■ **EXTRACT PROVIDED**:
· · · · ·

But If you just look at the quarter cash flow of the $16.5 million in operations for the six months, $11.4 million came in the current quarter. So that certainly indicates that cash flow from operations is stepping up nicely.

 

So, again, for the full year, you know, we think we’ll come in where we want to be. But there’s going to be that spottiness throughout.

 

 Rich Montoni - Maximus Inc - CEO

 

 I’d also say that two other data points on that, Jason. We do tend to have a big focus on receivables in the fourth quarter. So that should be a positive element.

 

We do still have some large projects out there that carry with them some pretty significant unbilled. And part of the key to success and this is a challenge to our management team is to work that and make sure we hit the deadlines and bring them down.

 

 Jason Kupferberg - UBS - Analyst

 

 Fair enough. Thanks, guys.

 

Operator

 

 [OPERATOR INSTRUCTIONS] The next question comes from the line of Dana Walker with Kalmar Investments.

 

 Dana Walker - Kalmar Investments - Analyst

 

 Good morning, Rich, nice to hear your voice. David, welcome.

 

 Rich Montoni - Maximus Inc - CEO

 

 Good to hear your’s as well.

· · · · ·

■ **DATA PROVIDED**:
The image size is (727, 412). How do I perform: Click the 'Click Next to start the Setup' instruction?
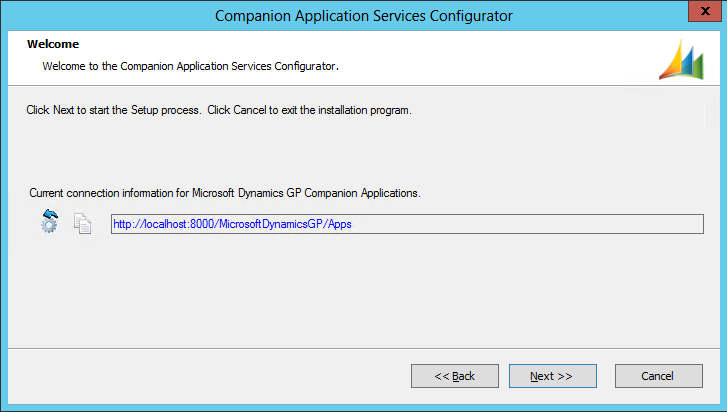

· · · · ·

■ **PROBLEMS TO SOLVE**:
- 1) List every organization named in the call transcript excerpt.
- 2) Reproduce the passage of the call transcript excerpt that begins at the words "I’d also say" and stops after "enough. Thanks, guys.".

■ **TASK SOLUTIONS**:
- 1)
Maximus Inc
UBS
Kalmar Investments

- 2)
I’d also say that two other data points on that, Jason. We do tend to have a big focus on receivables in the fourth quarter. So that should be a positive element.

 

We do still have some large projects out there that carry with them some pretty significant unbilled. And part of the key to success and this is a challenge to our management team is to work that and make sure we hit the deadlines and bring them down.

 

 Jason Kupferberg - UBS - Analyst

 

 Fair enough. Thanks, guys.